• [Job]:
Can you arrange the rows, starting with the line that contains "Task: Click the purple 伤害 label" and going on through the end of the rows, as a Markdown table with the headings Number and Line, leaving out blank lines and pictures?

• [Dataset records]:
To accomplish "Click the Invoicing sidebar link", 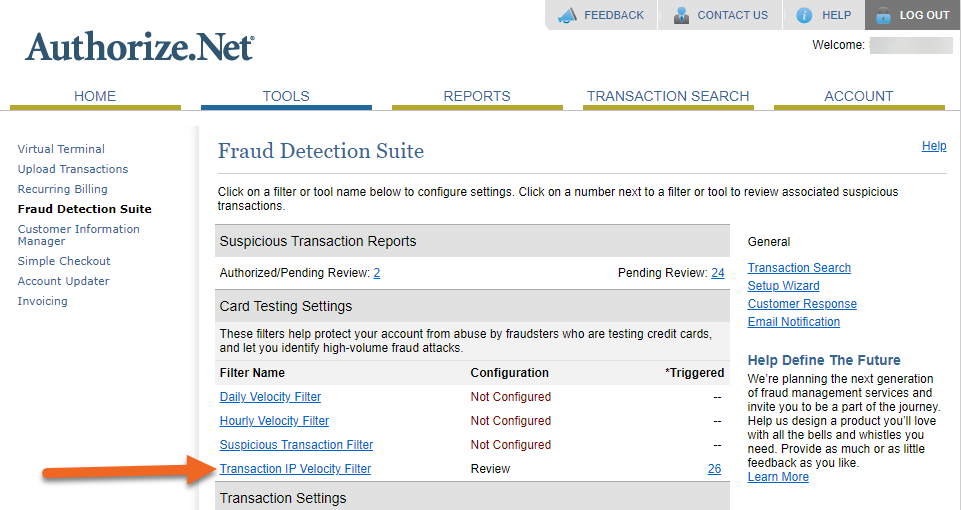I will pyautogui.click(x=43, y=301).
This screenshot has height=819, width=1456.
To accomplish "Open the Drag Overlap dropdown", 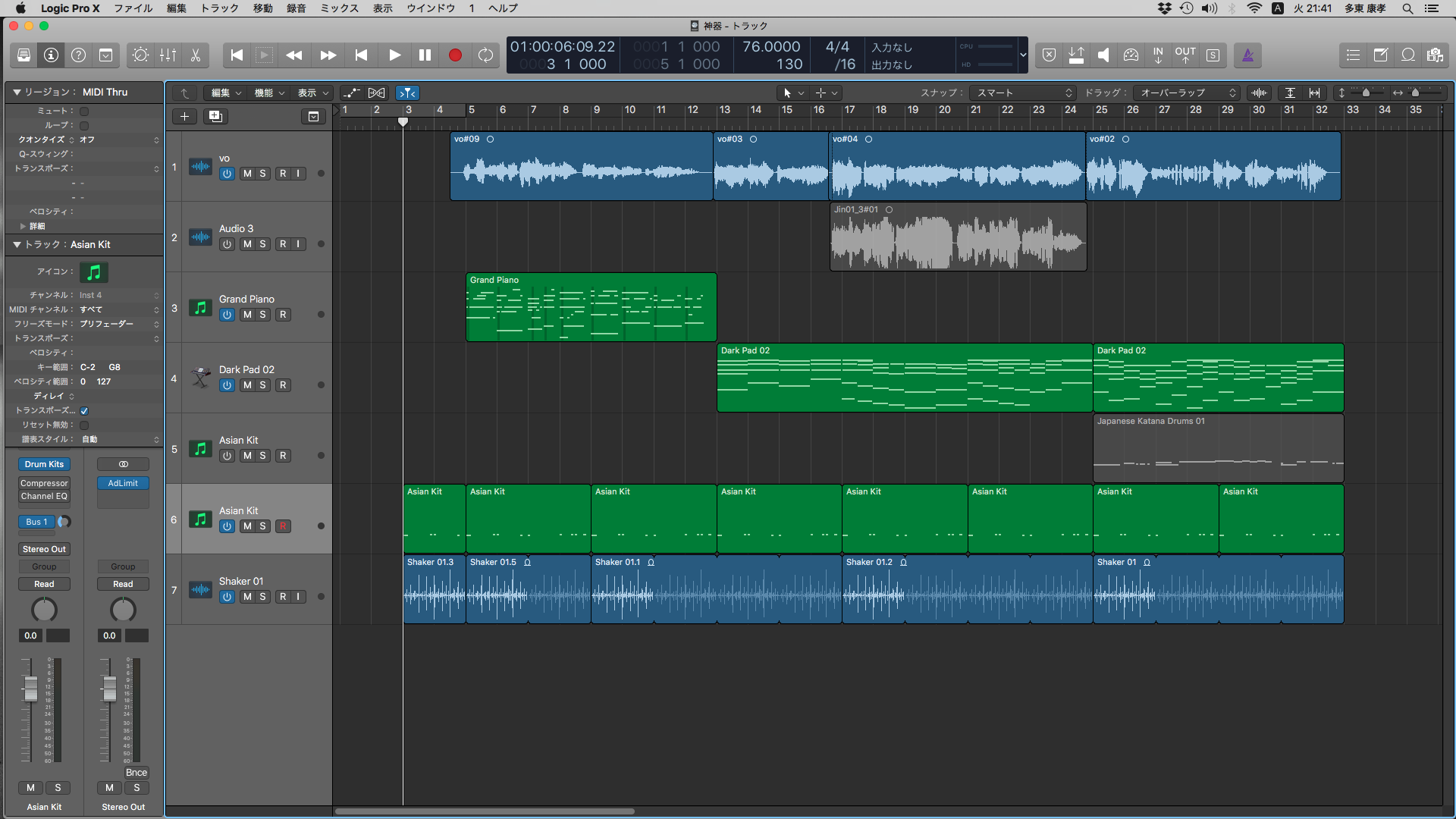I will [1187, 93].
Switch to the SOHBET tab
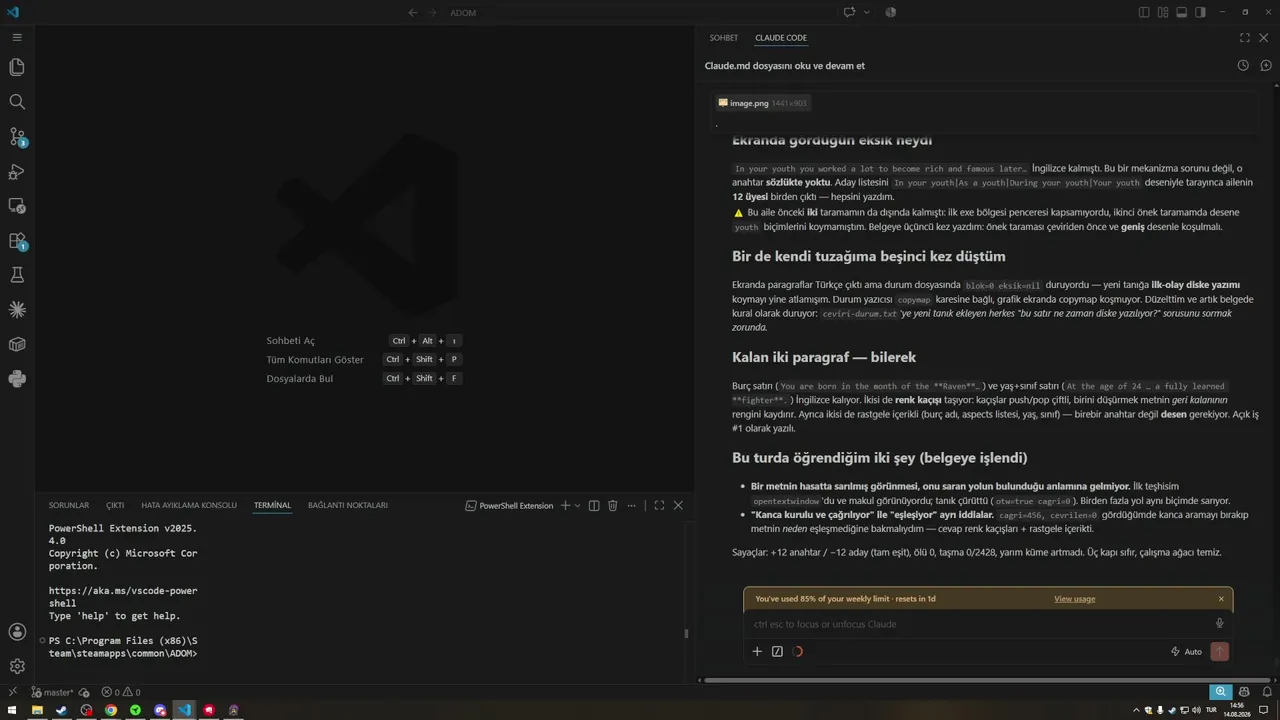Viewport: 1280px width, 720px height. pyautogui.click(x=724, y=38)
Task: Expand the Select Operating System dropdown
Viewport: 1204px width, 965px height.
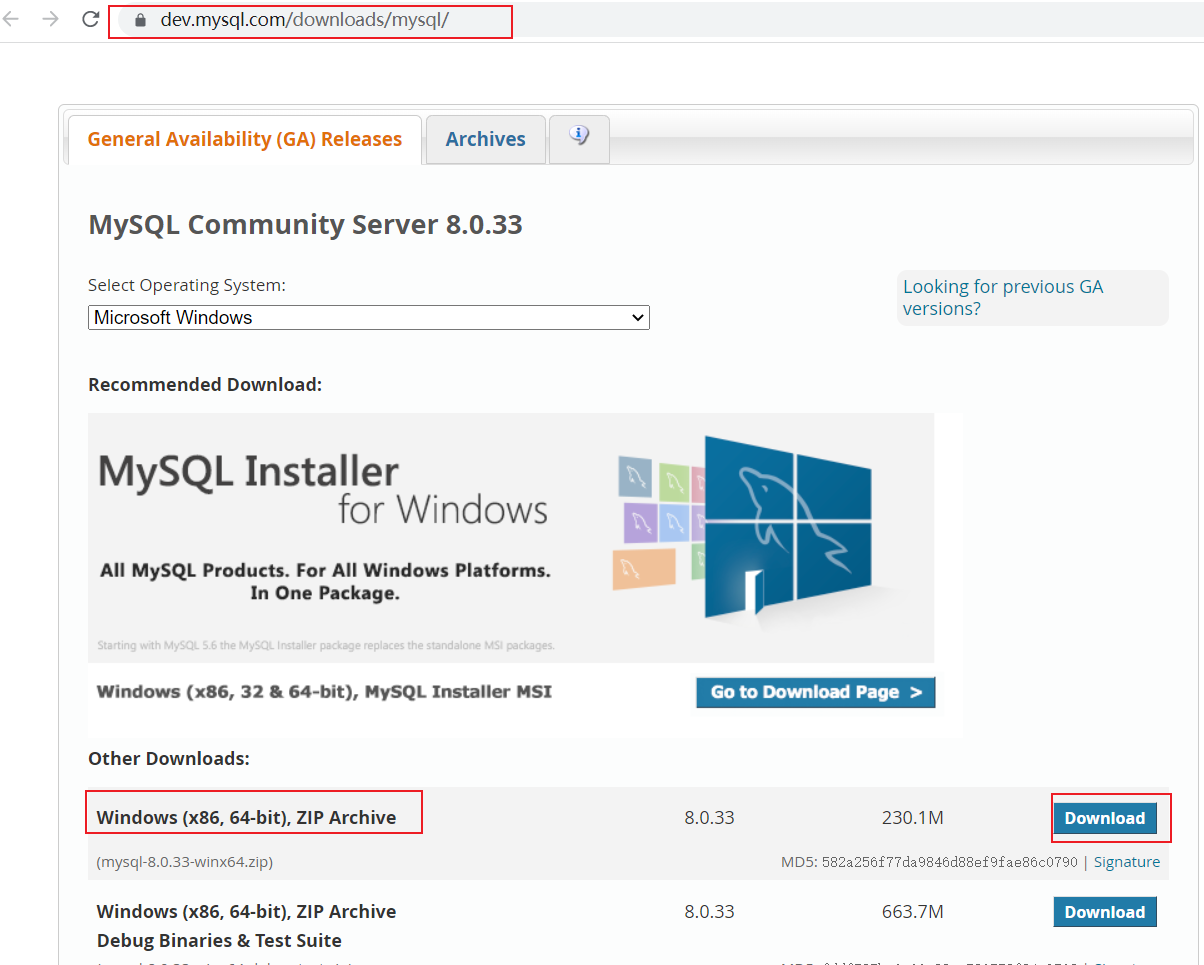Action: 368,318
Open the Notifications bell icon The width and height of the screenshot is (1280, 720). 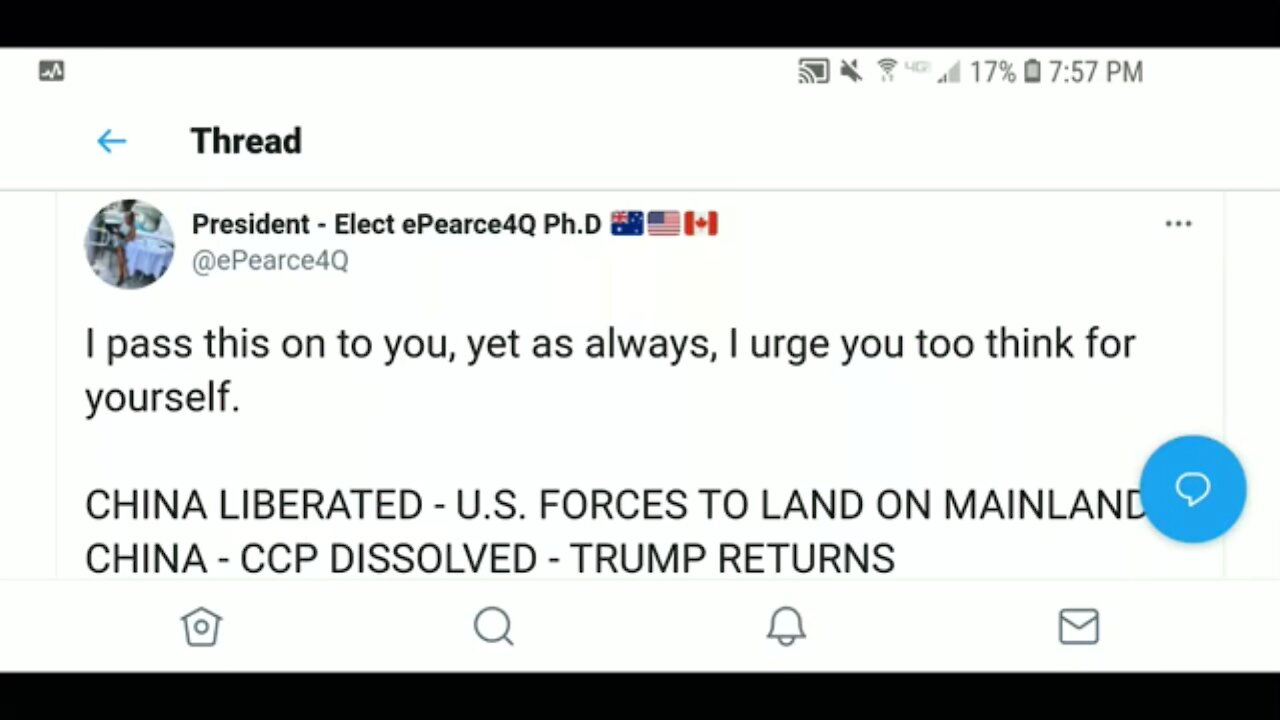coord(786,627)
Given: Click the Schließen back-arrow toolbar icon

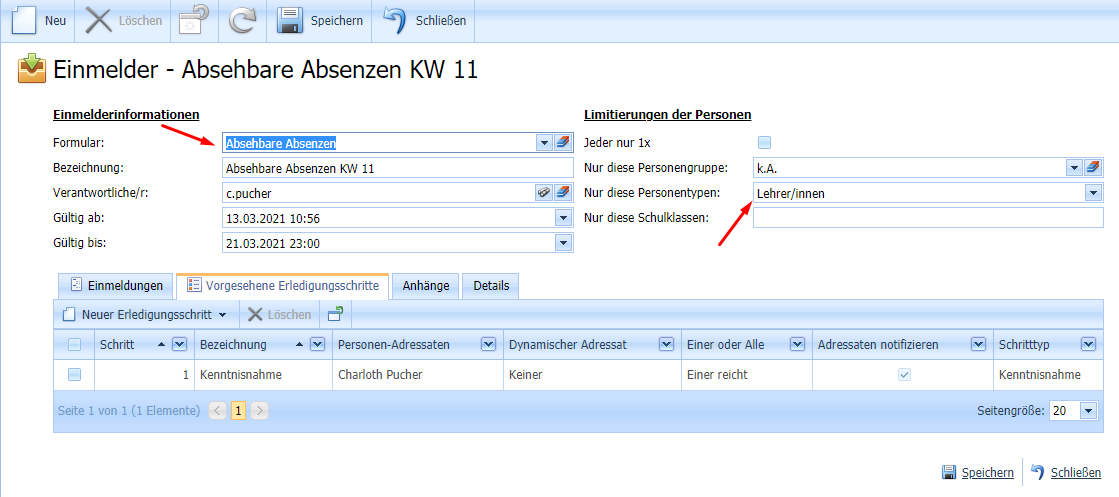Looking at the screenshot, I should click(395, 21).
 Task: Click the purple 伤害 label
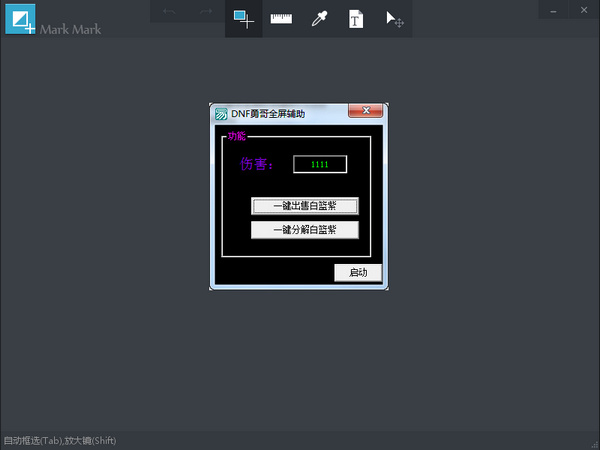(257, 164)
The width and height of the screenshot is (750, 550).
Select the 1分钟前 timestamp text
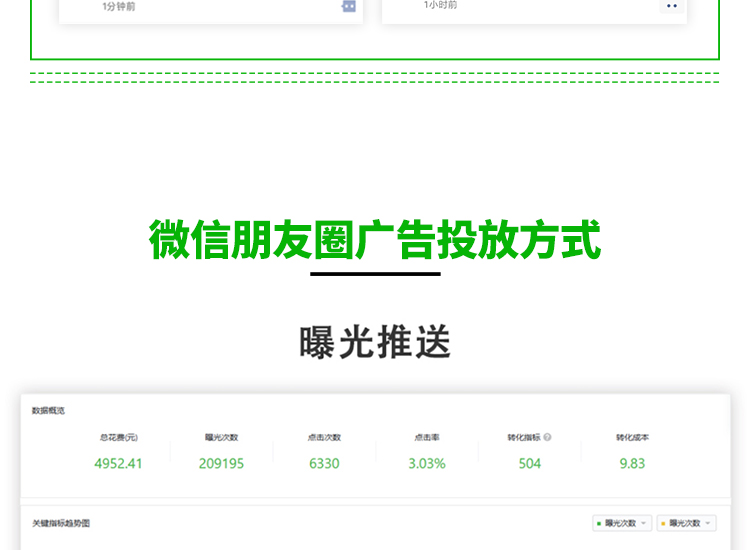(118, 7)
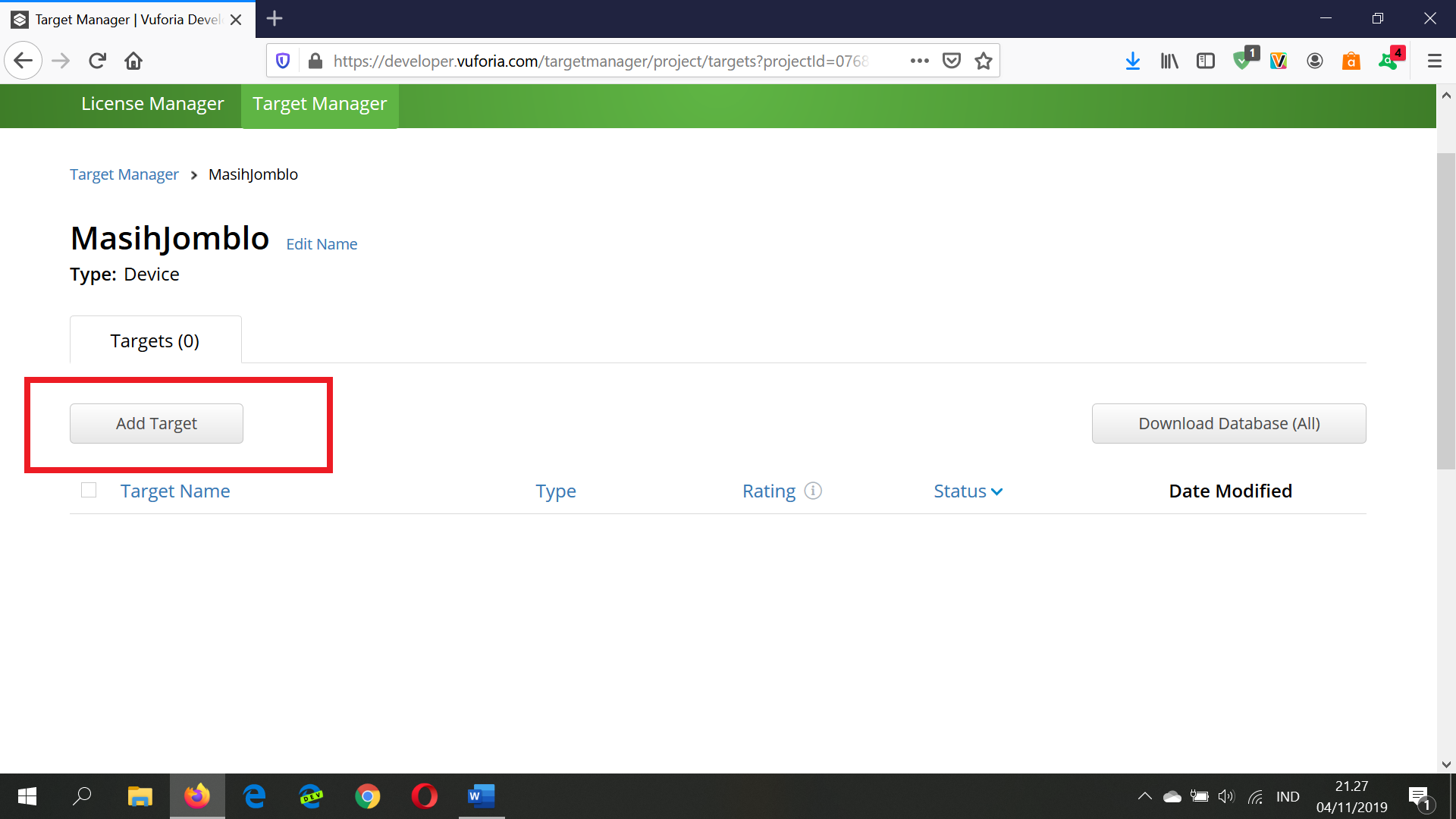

• [Worked answer]:
| Number | Line |
|---|---|
| 1 |  Task: Click the purple 伤害 label |
| 2 | (257, 164) |
| 3 | The width and height of the screenshot is (750, 550). |
| 4 | Select the 1分钟前 timestamp text |
| 5 | (118, 7) |